Records
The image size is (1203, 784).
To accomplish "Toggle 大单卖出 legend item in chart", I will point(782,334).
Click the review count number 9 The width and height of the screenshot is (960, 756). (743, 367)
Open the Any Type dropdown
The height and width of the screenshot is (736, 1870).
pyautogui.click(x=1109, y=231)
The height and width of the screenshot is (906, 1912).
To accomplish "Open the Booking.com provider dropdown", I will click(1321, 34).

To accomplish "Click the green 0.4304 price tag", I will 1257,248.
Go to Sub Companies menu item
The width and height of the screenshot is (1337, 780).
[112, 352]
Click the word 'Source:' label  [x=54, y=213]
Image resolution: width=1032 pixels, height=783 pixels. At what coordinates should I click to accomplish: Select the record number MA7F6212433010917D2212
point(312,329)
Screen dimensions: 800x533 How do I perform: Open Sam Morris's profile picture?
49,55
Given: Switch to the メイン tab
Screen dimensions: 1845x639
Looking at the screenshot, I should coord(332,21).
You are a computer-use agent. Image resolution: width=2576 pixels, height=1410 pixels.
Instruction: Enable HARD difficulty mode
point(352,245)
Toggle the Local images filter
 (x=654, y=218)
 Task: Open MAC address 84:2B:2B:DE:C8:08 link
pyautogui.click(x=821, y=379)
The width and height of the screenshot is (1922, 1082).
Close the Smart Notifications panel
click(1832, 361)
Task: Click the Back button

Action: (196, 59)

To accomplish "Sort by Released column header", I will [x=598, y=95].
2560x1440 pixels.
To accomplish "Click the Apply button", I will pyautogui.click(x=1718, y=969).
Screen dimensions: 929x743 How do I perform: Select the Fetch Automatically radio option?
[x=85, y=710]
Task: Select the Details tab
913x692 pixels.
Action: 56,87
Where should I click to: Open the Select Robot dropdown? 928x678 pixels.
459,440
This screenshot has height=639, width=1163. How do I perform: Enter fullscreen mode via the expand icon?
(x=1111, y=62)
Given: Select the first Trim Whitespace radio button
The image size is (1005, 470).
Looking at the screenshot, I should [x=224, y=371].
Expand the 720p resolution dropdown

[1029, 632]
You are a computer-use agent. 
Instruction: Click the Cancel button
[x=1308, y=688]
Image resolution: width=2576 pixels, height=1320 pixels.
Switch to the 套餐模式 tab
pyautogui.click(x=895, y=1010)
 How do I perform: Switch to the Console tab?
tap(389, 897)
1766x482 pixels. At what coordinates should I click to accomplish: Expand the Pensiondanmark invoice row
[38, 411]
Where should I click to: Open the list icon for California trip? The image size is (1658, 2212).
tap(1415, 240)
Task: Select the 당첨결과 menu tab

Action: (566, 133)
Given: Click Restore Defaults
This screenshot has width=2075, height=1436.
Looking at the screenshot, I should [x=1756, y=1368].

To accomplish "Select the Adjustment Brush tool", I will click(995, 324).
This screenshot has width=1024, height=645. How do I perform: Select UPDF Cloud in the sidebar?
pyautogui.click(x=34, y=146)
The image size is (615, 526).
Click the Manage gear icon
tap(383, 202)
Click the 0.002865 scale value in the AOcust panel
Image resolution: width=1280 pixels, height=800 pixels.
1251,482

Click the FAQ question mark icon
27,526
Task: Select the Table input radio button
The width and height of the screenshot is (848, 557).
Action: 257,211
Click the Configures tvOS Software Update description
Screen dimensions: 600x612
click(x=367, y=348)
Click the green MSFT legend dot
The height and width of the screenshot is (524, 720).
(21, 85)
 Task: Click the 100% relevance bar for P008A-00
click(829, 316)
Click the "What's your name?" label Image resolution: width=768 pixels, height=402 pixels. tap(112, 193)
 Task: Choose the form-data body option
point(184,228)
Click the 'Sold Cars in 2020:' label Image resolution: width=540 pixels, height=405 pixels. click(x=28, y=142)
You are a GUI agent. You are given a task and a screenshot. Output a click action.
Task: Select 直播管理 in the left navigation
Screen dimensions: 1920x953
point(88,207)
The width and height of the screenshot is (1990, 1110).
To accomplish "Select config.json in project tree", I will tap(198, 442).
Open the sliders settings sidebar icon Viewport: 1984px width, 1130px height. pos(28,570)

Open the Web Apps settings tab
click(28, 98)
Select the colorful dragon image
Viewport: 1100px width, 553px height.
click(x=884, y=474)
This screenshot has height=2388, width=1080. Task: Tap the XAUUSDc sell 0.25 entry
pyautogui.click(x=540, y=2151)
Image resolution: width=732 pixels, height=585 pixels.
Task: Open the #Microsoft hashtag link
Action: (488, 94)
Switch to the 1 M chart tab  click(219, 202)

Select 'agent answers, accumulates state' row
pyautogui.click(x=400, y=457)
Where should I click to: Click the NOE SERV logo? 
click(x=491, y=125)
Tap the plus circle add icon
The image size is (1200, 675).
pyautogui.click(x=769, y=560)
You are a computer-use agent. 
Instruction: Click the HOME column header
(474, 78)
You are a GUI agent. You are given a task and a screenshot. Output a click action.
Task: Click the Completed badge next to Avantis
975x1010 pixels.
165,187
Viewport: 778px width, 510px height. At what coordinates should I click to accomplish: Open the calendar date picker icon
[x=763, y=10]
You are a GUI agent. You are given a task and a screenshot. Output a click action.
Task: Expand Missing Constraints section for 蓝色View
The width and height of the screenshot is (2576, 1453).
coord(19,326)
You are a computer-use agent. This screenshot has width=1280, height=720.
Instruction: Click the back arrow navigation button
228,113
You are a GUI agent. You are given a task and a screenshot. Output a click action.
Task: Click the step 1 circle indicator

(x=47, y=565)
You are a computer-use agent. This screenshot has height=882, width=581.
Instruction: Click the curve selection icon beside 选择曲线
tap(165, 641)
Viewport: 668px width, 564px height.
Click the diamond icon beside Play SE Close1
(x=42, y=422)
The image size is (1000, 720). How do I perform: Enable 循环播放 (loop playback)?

> **Written instruction**: Copy the items above line for line, without changing anything.

> **Solved problem**:
The image size is (1203, 784).
To accomplish "Toggle 大单卖出 legend item in chart", I will point(782,334).
Click the review count number 9 The width and height of the screenshot is (960, 756). (743, 367)
Open the Any Type dropdown
The height and width of the screenshot is (736, 1870).
pyautogui.click(x=1109, y=231)
The height and width of the screenshot is (906, 1912).
To accomplish "Open the Booking.com provider dropdown", I will click(1321, 34).

To accomplish "Click the green 0.4304 price tag", I will 1257,248.
Go to Sub Companies menu item
The width and height of the screenshot is (1337, 780).
[112, 352]
Click the word 'Source:' label  [x=54, y=213]
Image resolution: width=1032 pixels, height=783 pixels. At what coordinates should I click to accomplish: Select the record number MA7F6212433010917D2212
point(312,329)
Screen dimensions: 800x533 How do I perform: Open Sam Morris's profile picture?
49,55
Given: Switch to the メイン tab
Screen dimensions: 1845x639
Looking at the screenshot, I should coord(332,21).
You are a computer-use agent. Image resolution: width=2576 pixels, height=1410 pixels.
Instruction: Enable HARD difficulty mode
point(352,245)
Toggle the Local images filter
 (x=654, y=218)
 Task: Open MAC address 84:2B:2B:DE:C8:08 link
pyautogui.click(x=821, y=379)
The width and height of the screenshot is (1922, 1082).
Close the Smart Notifications panel
click(1832, 361)
Task: Click the Back button

Action: (196, 59)

To accomplish "Sort by Released column header", I will [x=598, y=95].
2560x1440 pixels.
To accomplish "Click the Apply button", I will pyautogui.click(x=1718, y=969).
Screen dimensions: 929x743 How do I perform: Select the Fetch Automatically radio option?
[x=85, y=710]
Task: Select the Details tab
913x692 pixels.
Action: 56,87
Where should I click to: Open the Select Robot dropdown? 928x678 pixels.
459,440
This screenshot has height=639, width=1163. How do I perform: Enter fullscreen mode via the expand icon?
(x=1111, y=62)
Given: Select the first Trim Whitespace radio button
The image size is (1005, 470).
Looking at the screenshot, I should [x=224, y=371].
Expand the 720p resolution dropdown

[1029, 632]
You are a computer-use agent. 
Instruction: Click the Cancel button
[x=1308, y=688]
Image resolution: width=2576 pixels, height=1320 pixels.
Switch to the 套餐模式 tab
pyautogui.click(x=895, y=1010)
 How do I perform: Switch to the Console tab?
tap(389, 897)
1766x482 pixels. At what coordinates should I click to accomplish: Expand the Pensiondanmark invoice row
[38, 411]
Where should I click to: Open the list icon for California trip? The image size is (1658, 2212).
tap(1415, 240)
Task: Select the 당첨결과 menu tab

Action: (566, 133)
Given: Click Restore Defaults
This screenshot has width=2075, height=1436.
Looking at the screenshot, I should [x=1756, y=1368].

To accomplish "Select the Adjustment Brush tool", I will click(995, 324).
This screenshot has width=1024, height=645. How do I perform: Select UPDF Cloud in the sidebar?
pyautogui.click(x=34, y=146)
The image size is (615, 526).
Click the Manage gear icon
tap(383, 202)
Click the 0.002865 scale value in the AOcust panel
Image resolution: width=1280 pixels, height=800 pixels.
1251,482

Click the FAQ question mark icon
27,526
Task: Select the Table input radio button
The width and height of the screenshot is (848, 557).
Action: 257,211
Click the Configures tvOS Software Update description
Screen dimensions: 600x612
click(x=367, y=348)
Click the green MSFT legend dot
The height and width of the screenshot is (524, 720).
(21, 85)
 Task: Click the 100% relevance bar for P008A-00
click(829, 316)
Click the "What's your name?" label Image resolution: width=768 pixels, height=402 pixels. tap(112, 193)
 Task: Choose the form-data body option
point(184,228)
Click the 'Sold Cars in 2020:' label Image resolution: width=540 pixels, height=405 pixels. click(x=28, y=142)
You are a GUI agent. You are given a task and a screenshot. Output a click action.
Task: Select 直播管理 in the left navigation
Screen dimensions: 1920x953
point(88,207)
The width and height of the screenshot is (1990, 1110).
To accomplish "Select config.json in project tree", I will tap(198, 442).
Open the sliders settings sidebar icon Viewport: 1984px width, 1130px height. pos(28,570)

Open the Web Apps settings tab
click(28, 98)
Select the colorful dragon image
Viewport: 1100px width, 553px height.
click(x=884, y=474)
This screenshot has height=2388, width=1080. Task: Tap the XAUUSDc sell 0.25 entry
pyautogui.click(x=540, y=2151)
Image resolution: width=732 pixels, height=585 pixels.
Task: Open the #Microsoft hashtag link
Action: (488, 94)
Switch to the 1 M chart tab  click(219, 202)

Select 'agent answers, accumulates state' row
pyautogui.click(x=400, y=457)
Where should I click to: Click the NOE SERV logo? 
click(x=491, y=125)
Tap the plus circle add icon
The image size is (1200, 675).
pyautogui.click(x=769, y=560)
You are a computer-use agent. 
Instruction: Click the HOME column header
(474, 78)
You are a GUI agent. You are given a task and a screenshot. Output a click action.
Task: Click the Completed badge next to Avantis
975x1010 pixels.
165,187
Viewport: 778px width, 510px height. At what coordinates should I click to accomplish: Open the calendar date picker icon
[x=763, y=10]
You are a GUI agent. You are given a task and a screenshot. Output a click action.
Task: Expand Missing Constraints section for 蓝色View
The width and height of the screenshot is (2576, 1453).
coord(19,326)
You are a computer-use agent. This screenshot has width=1280, height=720.
Instruction: Click the back arrow navigation button
228,113
You are a GUI agent. You are given a task and a screenshot. Output a click action.
Task: Click the step 1 circle indicator

(x=47, y=565)
You are a computer-use agent. This screenshot has height=882, width=581.
Instruction: Click the curve selection icon beside 选择曲线
tap(165, 641)
Viewport: 668px width, 564px height.
Click the diamond icon beside Play SE Close1
(x=42, y=422)
The image size is (1000, 720). How do I perform: Enable 循环播放 (loop playback)?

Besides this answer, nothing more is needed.